Mani Mistry, who has driven a taxi in Hereford for over 20 years, said: “Drivers are refusing card and app-based payments from young women, even when they are begging. It’s a public safety issue that needs to be addressed.”
Hereford Hackney Carriage and Private Hire Association chairman John Jones agreed it is a problem in the city, “especially with younger people”.
“Often drivers use it as an excuse to refuse shorter fares – which genuine companies then get inundated with,” he added.
According to a Herefordshire Council spokesperson: “The council’s licensing team are aware of recent reports of this nature, and of the consequences of refusing short fares on vulnerable people.

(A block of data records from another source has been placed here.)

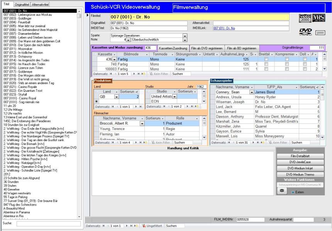The height and width of the screenshot is (231, 332).
Task: Click Kein Filter icon in cassette table navigator
Action: pos(158,73)
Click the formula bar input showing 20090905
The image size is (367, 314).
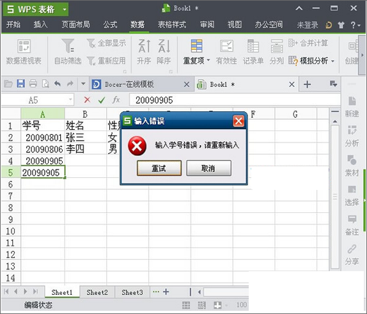(x=235, y=100)
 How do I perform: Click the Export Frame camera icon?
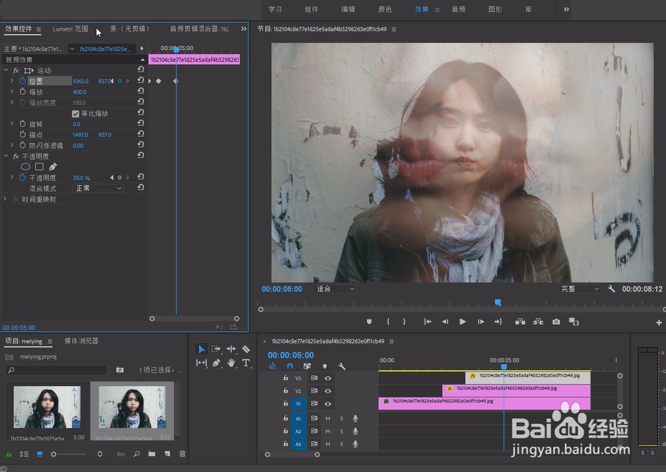(556, 322)
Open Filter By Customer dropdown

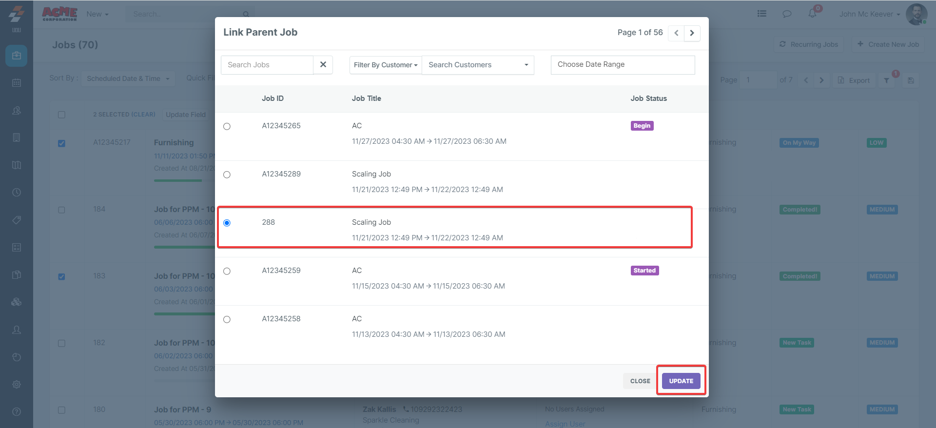coord(385,65)
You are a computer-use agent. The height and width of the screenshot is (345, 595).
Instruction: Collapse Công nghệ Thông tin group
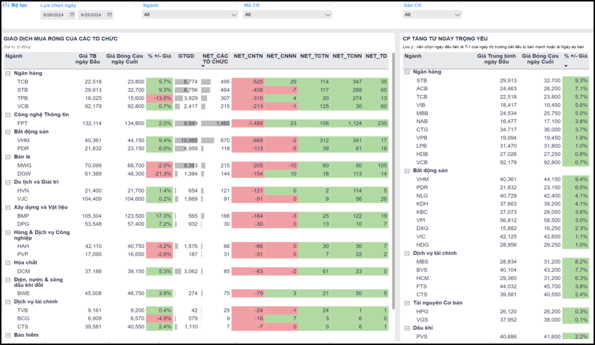tap(8, 115)
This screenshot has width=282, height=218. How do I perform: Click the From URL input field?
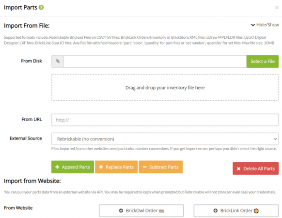click(x=165, y=120)
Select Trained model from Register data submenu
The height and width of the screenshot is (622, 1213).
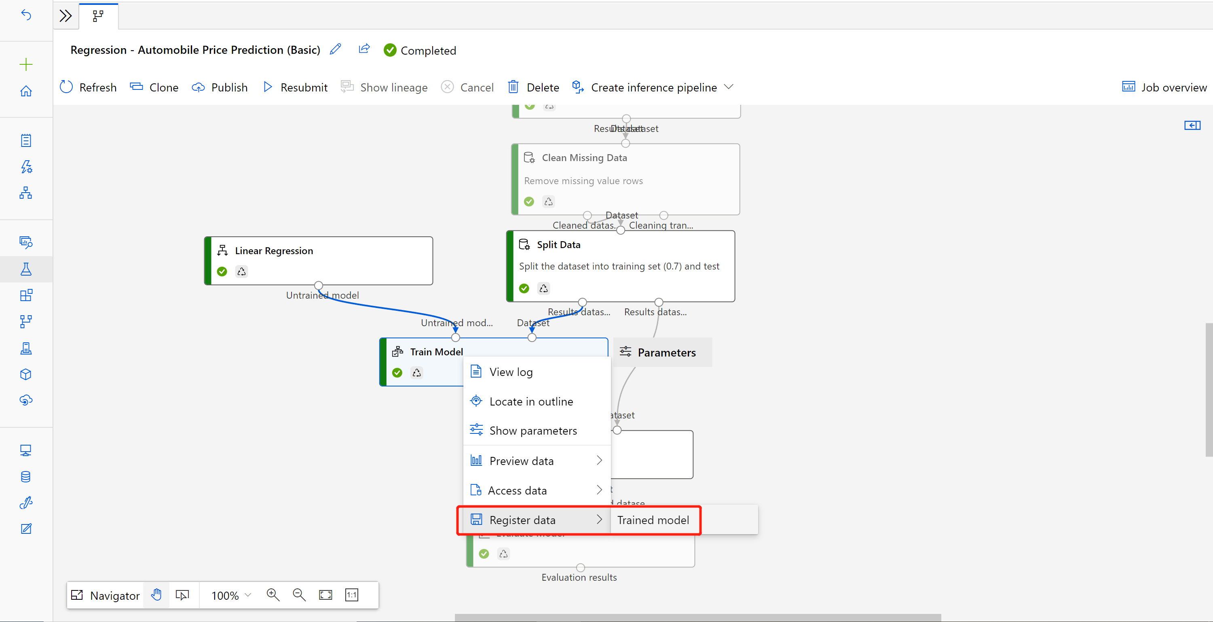(x=651, y=520)
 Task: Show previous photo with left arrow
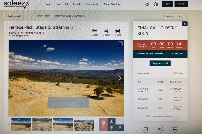point(13,78)
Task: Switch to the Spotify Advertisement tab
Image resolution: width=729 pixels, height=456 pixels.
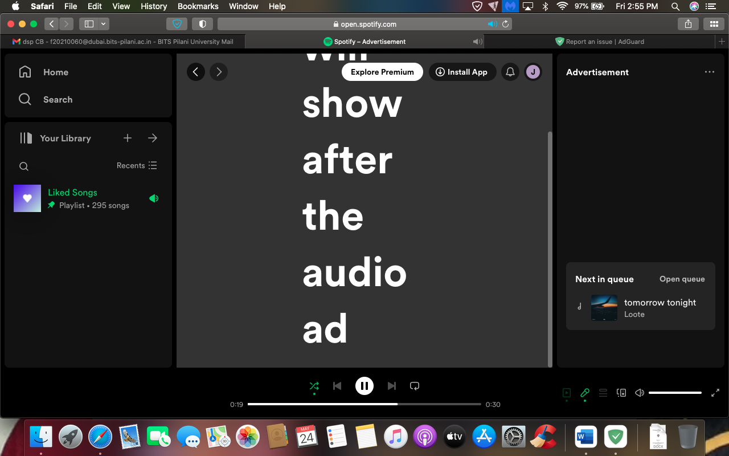Action: (x=365, y=41)
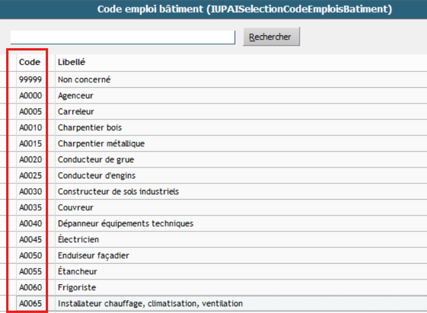Choose the Agenceur job row
The image size is (427, 313).
(x=76, y=96)
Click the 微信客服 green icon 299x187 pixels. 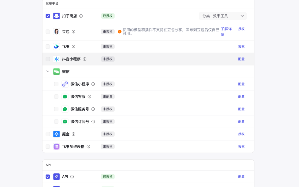[65, 96]
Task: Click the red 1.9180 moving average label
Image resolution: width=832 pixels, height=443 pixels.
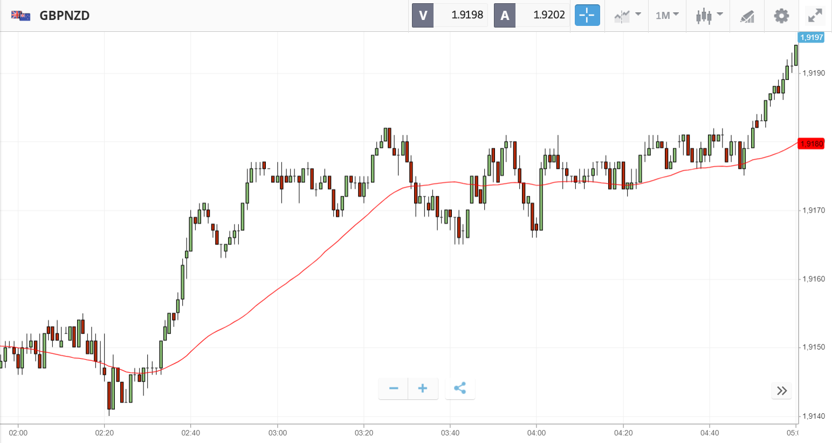Action: 811,144
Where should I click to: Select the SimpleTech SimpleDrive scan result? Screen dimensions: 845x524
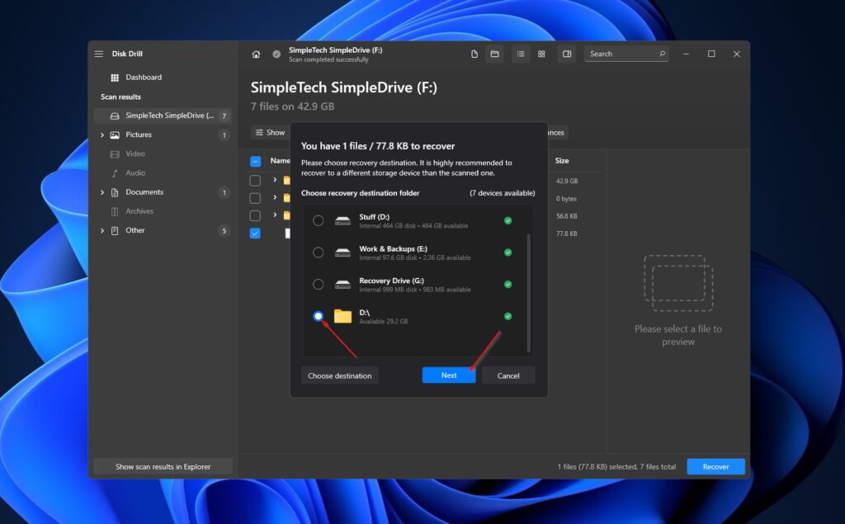(165, 115)
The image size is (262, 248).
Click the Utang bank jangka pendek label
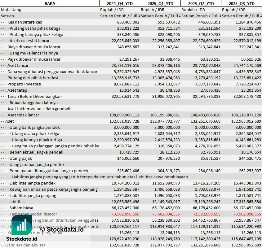point(35,127)
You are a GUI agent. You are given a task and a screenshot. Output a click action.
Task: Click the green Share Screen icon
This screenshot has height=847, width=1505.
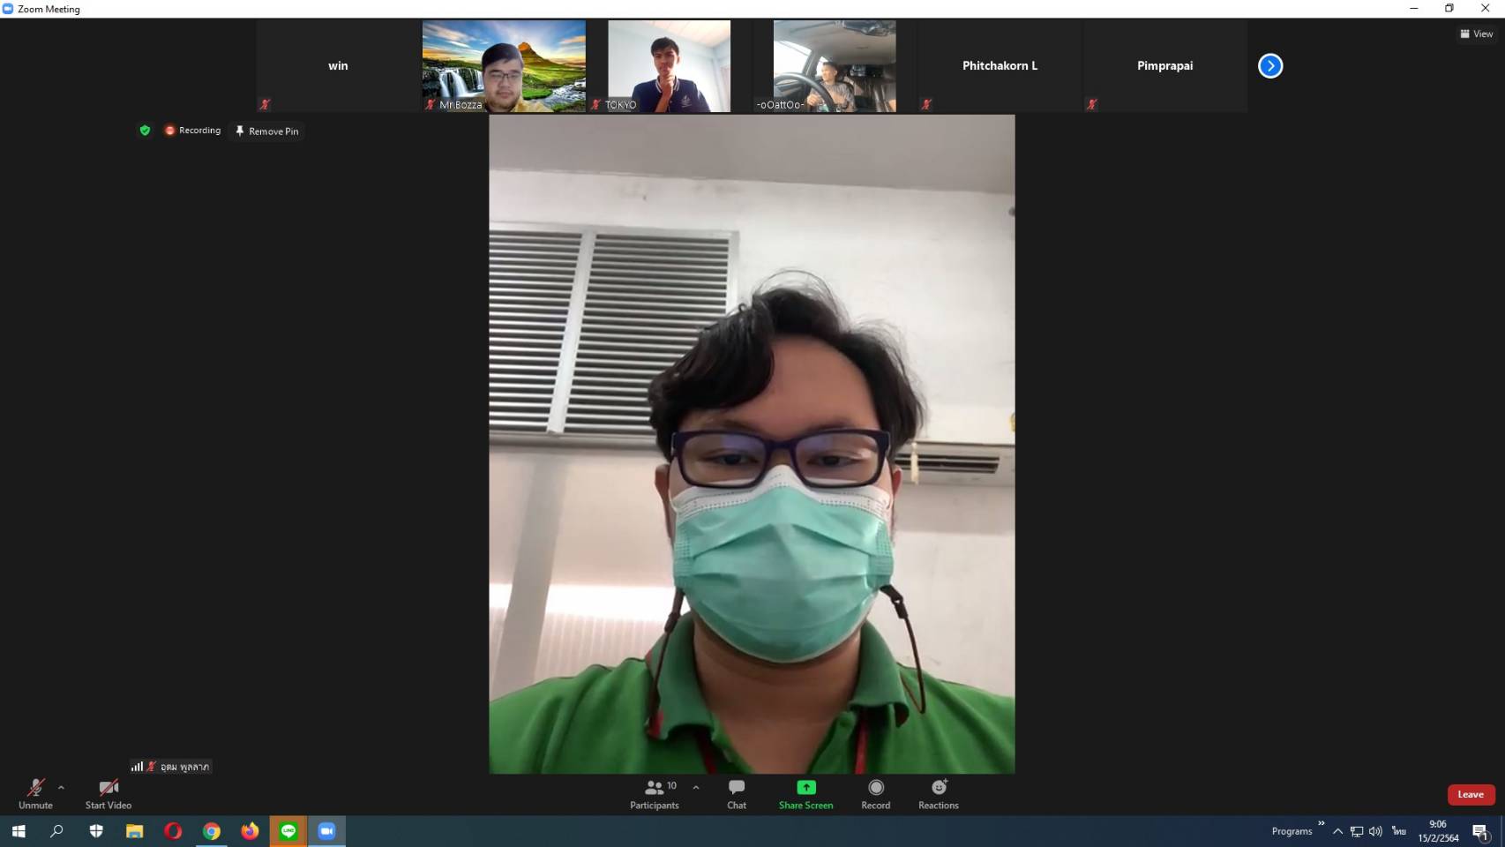tap(805, 787)
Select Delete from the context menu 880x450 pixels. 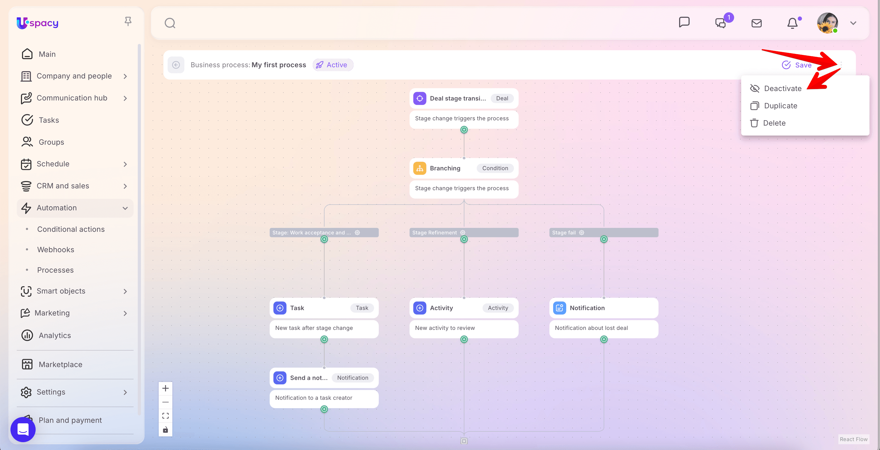pos(774,123)
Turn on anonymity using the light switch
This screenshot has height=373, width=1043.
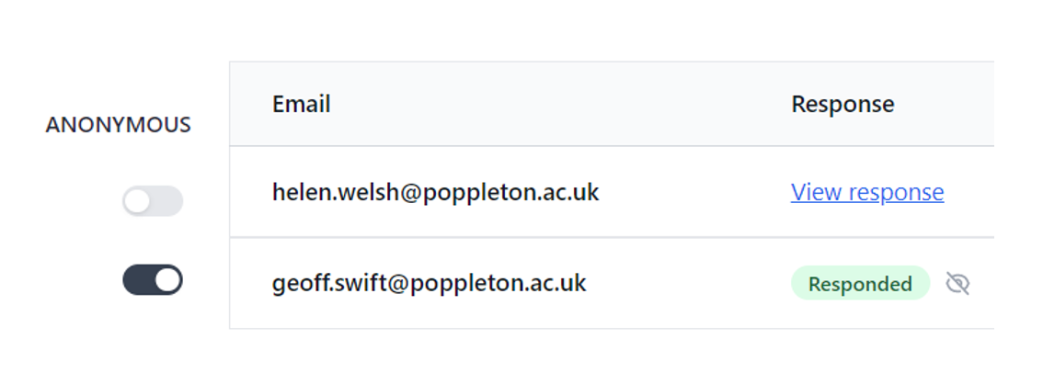[x=153, y=201]
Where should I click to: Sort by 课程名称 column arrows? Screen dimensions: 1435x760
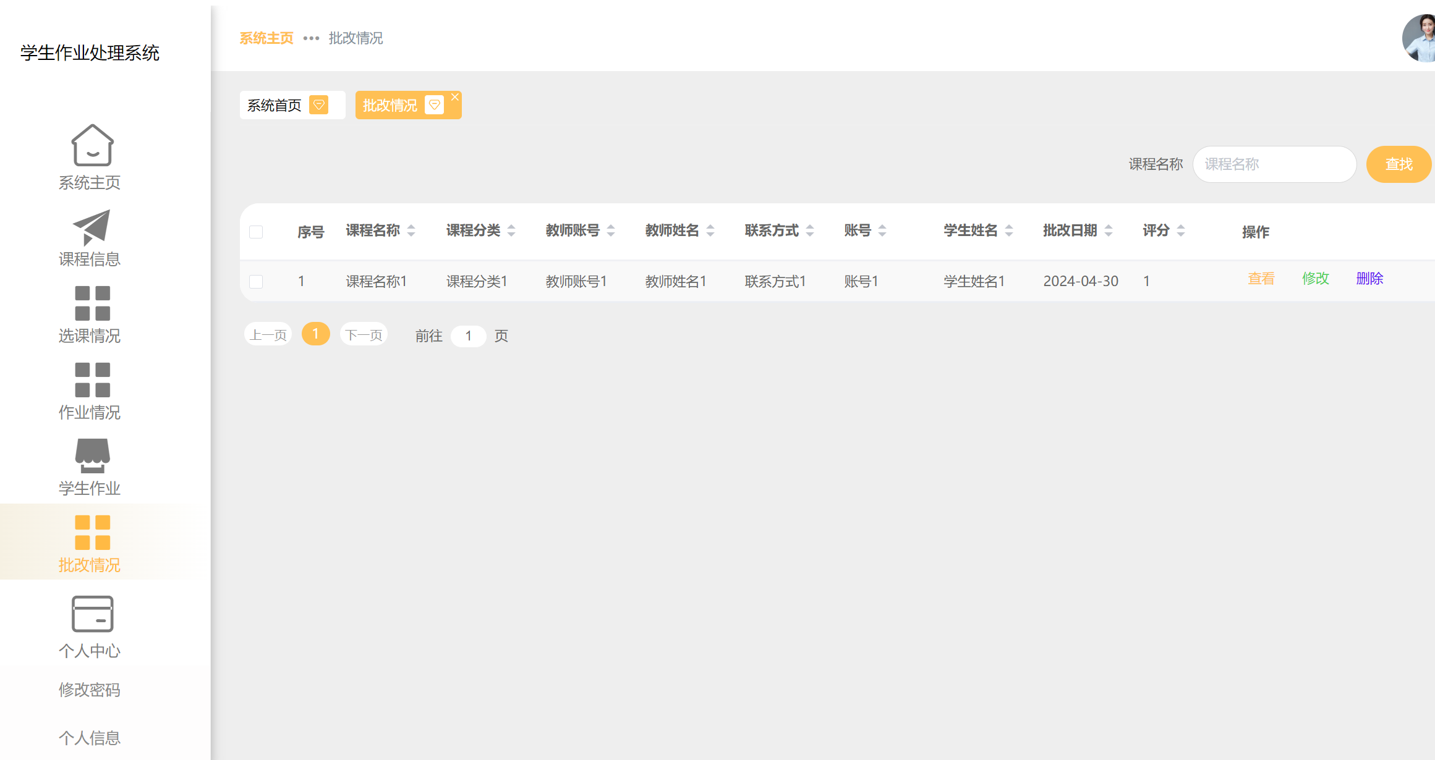point(411,231)
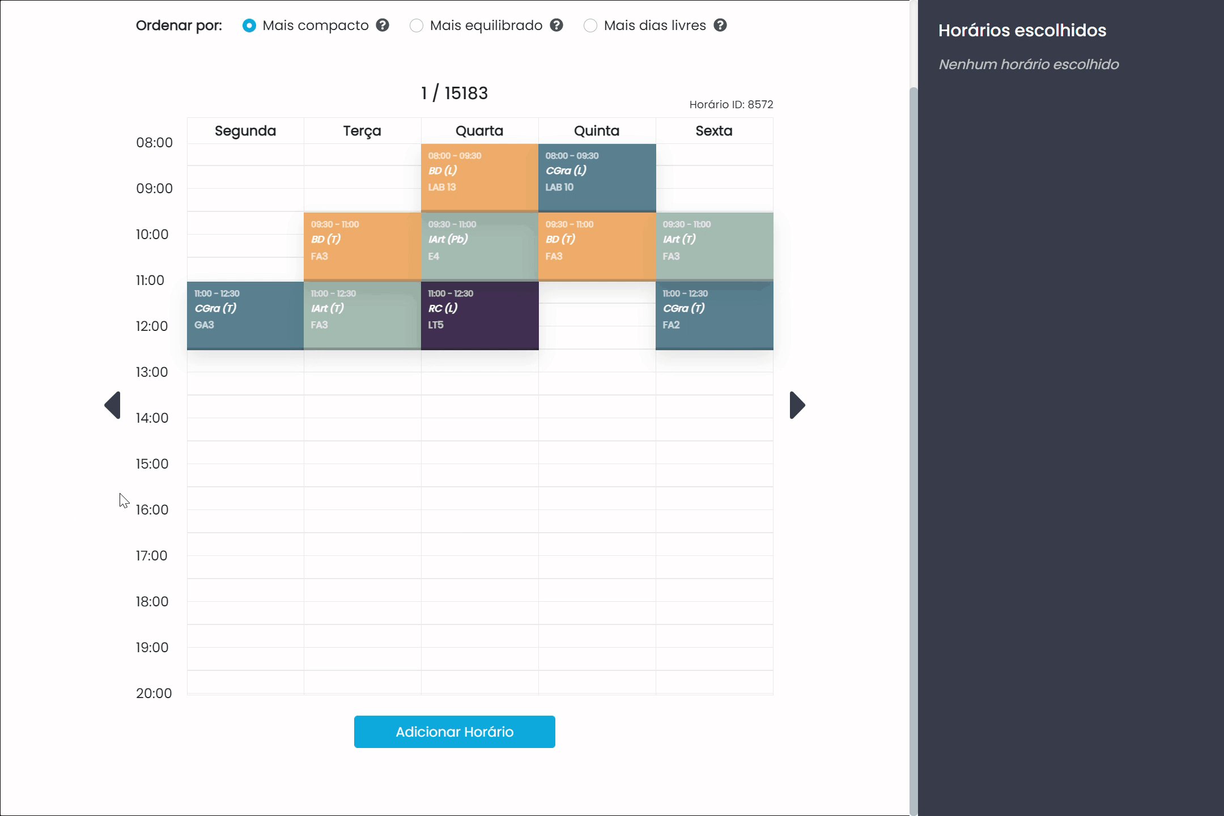This screenshot has width=1224, height=816.
Task: Select the Mais compacto radio option
Action: [249, 26]
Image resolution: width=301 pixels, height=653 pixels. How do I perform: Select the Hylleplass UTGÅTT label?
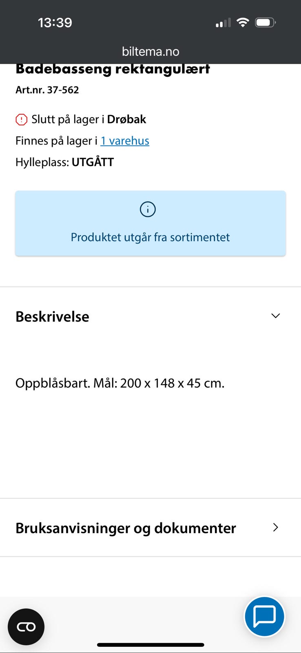pyautogui.click(x=64, y=162)
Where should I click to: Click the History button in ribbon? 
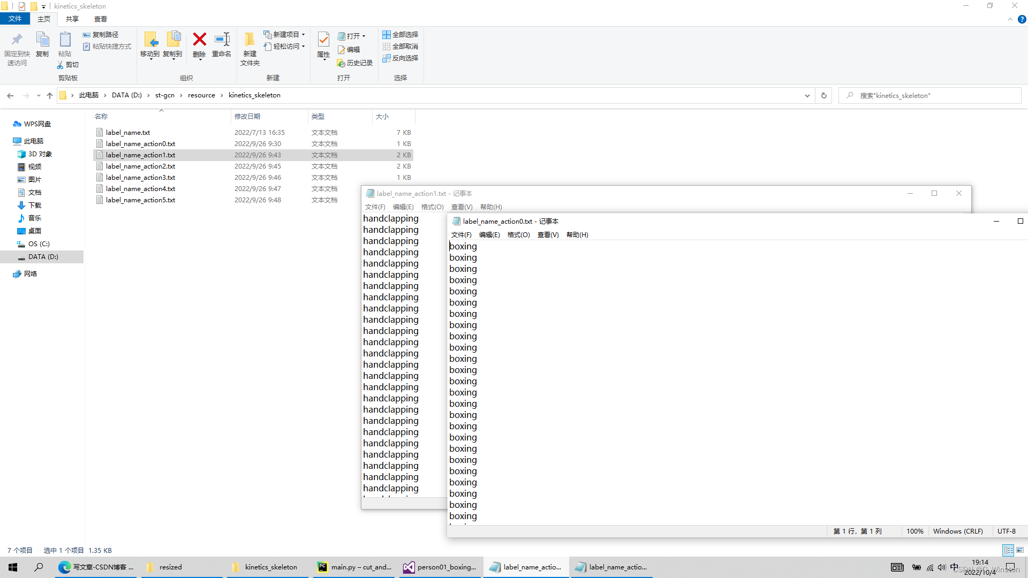point(354,63)
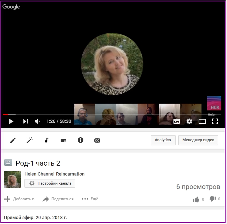Open the info cards icon

coord(81,140)
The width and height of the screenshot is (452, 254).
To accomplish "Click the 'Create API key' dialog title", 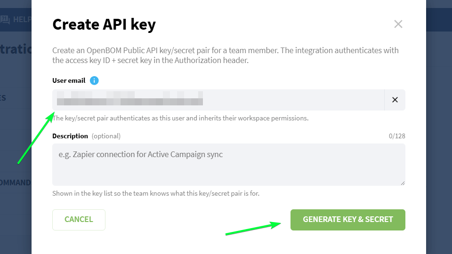I will 104,24.
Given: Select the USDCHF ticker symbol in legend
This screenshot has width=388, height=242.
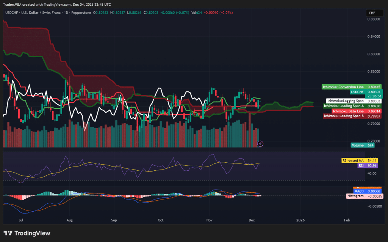Looking at the screenshot, I should tap(11, 13).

Therefore we will be considering how the taxi policy could be amended so that this issue can be better regulated.
“In the meantime the licensing authority will be increasing night-time enforcement work and has already written to the entire taxi trade to notify them of this.”
Mr Jones said he would welcome such a change in drivers’ licensing requirements.
But he remains unhappy with the way the council is attempting to change more widely how taxis are registered in the county.
He said this “is a simple fix which should have taken six months but has been dragging on for four years” – for which he blames “officers’ incompetence”.
This and other concerns about transport have prompted him to stand for the Conservatives in the Newton Farm county ward at next week’s local elections.
“There is an acute shortage of taxis in Hereford, partly because drivers don’t want to come out at peak times – they just get stuck in traffic,” he said.
He added he would favour bypasses on both sides of the city to improve its longer-term resilience, so “young people to feel able to stay in Herefordshire”.